=== About this task ===
Search the data for the word "table". Reproduce every line where it is found.
· · · · · · ·
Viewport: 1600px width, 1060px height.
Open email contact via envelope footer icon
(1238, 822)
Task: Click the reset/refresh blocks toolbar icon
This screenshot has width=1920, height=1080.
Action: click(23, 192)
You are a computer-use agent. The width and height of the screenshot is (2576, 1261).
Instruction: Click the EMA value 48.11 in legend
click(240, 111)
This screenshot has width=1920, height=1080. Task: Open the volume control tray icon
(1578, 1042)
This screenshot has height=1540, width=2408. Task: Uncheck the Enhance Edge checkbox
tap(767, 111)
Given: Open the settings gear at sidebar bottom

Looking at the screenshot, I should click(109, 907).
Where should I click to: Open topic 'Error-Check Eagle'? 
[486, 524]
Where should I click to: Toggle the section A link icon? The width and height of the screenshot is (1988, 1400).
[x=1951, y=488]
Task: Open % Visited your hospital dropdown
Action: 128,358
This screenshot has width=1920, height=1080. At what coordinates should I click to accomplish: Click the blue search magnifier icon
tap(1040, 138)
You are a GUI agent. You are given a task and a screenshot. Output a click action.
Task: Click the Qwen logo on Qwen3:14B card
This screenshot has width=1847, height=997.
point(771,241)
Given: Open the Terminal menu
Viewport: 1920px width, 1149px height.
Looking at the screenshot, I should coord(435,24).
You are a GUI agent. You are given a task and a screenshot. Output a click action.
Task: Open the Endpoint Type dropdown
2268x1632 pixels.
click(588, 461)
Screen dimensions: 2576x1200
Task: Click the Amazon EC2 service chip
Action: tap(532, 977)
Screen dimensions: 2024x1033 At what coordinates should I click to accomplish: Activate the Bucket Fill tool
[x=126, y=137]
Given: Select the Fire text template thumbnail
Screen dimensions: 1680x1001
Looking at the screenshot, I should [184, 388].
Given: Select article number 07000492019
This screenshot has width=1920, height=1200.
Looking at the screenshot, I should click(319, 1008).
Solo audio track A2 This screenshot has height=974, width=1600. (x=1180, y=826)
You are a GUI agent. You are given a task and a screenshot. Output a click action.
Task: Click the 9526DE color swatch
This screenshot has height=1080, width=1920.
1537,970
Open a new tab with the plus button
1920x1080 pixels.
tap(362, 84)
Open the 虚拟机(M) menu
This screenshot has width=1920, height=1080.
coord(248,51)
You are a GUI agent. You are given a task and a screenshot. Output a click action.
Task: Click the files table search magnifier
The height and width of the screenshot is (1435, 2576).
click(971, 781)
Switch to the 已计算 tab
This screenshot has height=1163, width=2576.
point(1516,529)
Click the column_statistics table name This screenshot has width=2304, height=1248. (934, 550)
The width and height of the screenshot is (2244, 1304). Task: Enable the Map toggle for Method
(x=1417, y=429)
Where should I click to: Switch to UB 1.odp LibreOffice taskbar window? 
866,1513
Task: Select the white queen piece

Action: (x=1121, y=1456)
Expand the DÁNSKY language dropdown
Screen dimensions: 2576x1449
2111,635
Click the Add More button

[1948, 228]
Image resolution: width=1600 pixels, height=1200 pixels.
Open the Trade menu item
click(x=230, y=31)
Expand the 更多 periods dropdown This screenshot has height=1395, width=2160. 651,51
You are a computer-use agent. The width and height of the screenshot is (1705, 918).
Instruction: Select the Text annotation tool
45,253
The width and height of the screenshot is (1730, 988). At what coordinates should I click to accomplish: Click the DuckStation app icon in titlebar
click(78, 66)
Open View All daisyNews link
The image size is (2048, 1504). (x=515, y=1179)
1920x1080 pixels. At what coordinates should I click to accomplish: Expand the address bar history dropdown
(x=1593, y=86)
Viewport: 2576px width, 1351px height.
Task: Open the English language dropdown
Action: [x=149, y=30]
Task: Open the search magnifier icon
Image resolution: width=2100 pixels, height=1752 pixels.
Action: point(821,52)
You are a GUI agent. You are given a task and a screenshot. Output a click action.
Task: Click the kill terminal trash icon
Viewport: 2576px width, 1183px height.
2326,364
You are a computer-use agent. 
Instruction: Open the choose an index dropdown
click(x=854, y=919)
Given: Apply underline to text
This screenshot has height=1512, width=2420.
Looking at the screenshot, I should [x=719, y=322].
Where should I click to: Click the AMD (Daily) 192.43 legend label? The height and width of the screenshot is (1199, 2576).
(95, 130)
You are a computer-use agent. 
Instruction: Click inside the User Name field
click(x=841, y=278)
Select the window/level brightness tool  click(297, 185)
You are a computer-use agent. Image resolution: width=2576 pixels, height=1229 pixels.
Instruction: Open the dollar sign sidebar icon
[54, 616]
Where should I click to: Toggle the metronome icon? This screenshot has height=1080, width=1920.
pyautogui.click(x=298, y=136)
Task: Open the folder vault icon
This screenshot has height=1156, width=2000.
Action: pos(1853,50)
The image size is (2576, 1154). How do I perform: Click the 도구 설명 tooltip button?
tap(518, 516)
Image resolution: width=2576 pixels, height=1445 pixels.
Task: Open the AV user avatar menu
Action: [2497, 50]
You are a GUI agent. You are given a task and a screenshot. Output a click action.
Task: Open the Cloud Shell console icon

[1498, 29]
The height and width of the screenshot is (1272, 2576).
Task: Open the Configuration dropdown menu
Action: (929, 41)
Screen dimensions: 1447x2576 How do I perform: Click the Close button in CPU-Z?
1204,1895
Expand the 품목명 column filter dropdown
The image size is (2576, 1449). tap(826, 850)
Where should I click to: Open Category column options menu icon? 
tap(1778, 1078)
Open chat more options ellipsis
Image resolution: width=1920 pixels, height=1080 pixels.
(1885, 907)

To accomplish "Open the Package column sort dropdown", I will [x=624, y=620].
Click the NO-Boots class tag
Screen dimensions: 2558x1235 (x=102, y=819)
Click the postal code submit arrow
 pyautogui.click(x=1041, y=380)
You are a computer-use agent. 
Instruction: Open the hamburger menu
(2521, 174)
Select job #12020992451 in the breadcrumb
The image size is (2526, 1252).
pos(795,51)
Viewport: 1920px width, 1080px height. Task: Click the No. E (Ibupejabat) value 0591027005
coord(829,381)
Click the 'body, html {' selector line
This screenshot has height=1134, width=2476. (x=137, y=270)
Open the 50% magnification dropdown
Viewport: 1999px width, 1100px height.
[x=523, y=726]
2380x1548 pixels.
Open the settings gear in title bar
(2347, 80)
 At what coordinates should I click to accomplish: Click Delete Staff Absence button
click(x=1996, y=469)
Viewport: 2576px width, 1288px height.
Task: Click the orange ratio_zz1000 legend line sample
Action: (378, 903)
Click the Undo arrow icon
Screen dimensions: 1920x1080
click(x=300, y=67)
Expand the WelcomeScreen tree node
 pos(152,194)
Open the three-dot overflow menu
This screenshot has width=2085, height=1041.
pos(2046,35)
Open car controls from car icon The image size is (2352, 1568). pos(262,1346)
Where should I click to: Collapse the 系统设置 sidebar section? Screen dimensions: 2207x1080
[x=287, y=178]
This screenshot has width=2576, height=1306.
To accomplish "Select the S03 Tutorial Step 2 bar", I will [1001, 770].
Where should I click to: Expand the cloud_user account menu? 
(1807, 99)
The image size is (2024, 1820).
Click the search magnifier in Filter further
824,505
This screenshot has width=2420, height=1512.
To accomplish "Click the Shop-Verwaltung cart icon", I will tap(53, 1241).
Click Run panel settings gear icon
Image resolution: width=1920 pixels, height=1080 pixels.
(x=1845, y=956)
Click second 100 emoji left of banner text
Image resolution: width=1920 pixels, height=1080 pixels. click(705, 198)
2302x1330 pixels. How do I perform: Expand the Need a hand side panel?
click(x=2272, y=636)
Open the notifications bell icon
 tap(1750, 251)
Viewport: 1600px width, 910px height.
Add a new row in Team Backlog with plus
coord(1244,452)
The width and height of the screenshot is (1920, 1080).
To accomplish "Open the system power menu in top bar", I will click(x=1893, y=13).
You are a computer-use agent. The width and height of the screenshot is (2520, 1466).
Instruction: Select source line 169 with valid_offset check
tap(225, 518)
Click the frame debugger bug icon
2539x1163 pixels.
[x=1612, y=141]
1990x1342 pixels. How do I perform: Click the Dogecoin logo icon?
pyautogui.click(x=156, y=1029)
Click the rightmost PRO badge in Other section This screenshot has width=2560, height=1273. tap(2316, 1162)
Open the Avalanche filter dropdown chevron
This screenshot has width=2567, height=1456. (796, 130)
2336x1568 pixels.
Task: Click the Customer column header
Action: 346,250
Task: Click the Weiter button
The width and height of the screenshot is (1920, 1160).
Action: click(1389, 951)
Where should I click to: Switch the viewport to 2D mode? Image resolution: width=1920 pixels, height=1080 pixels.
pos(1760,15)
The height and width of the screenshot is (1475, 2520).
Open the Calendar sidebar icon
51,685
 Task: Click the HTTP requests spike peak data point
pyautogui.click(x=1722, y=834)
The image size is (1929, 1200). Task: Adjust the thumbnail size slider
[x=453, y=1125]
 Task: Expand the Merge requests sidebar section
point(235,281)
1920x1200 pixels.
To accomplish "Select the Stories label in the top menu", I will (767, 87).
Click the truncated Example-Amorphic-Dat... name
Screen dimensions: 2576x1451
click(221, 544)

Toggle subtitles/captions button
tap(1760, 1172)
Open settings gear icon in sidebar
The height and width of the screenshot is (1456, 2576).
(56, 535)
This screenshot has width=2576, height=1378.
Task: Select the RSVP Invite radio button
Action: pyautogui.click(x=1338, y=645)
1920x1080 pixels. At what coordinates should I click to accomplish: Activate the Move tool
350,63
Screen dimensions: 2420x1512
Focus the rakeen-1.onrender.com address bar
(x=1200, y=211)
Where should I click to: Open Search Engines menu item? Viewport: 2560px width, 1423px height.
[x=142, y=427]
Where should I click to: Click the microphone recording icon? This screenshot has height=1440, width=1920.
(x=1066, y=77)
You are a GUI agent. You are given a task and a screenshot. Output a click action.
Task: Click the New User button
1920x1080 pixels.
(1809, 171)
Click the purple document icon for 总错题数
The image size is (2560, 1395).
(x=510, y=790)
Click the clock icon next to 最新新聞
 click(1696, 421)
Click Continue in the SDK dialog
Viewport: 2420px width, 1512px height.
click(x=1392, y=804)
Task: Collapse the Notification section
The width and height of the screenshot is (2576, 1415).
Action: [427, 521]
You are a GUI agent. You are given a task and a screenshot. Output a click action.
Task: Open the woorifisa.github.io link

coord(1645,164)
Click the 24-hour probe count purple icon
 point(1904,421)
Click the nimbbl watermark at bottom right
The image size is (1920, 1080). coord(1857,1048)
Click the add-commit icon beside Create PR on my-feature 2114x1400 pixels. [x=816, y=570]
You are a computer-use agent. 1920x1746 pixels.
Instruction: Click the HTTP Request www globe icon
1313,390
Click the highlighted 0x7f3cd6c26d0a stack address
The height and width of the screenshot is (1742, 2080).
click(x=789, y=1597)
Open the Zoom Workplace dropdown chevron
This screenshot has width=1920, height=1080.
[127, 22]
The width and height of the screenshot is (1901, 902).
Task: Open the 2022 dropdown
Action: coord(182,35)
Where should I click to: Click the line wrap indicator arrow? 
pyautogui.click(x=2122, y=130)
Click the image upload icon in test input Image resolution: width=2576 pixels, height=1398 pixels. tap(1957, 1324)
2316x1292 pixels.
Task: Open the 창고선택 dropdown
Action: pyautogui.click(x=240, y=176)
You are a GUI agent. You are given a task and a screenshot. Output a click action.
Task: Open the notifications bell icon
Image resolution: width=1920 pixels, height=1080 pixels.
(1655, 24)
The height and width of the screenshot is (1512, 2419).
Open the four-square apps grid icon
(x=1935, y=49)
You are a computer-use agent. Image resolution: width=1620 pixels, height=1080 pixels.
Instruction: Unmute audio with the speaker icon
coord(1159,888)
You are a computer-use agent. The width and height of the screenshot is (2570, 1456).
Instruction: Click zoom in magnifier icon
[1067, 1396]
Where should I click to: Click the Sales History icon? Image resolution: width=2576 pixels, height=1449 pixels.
· · · · · · ·
=== Response area ===
Task: Click the files table search magnifier
Click the column_statistics table name This screenshot has width=2304, height=1248. (934, 550)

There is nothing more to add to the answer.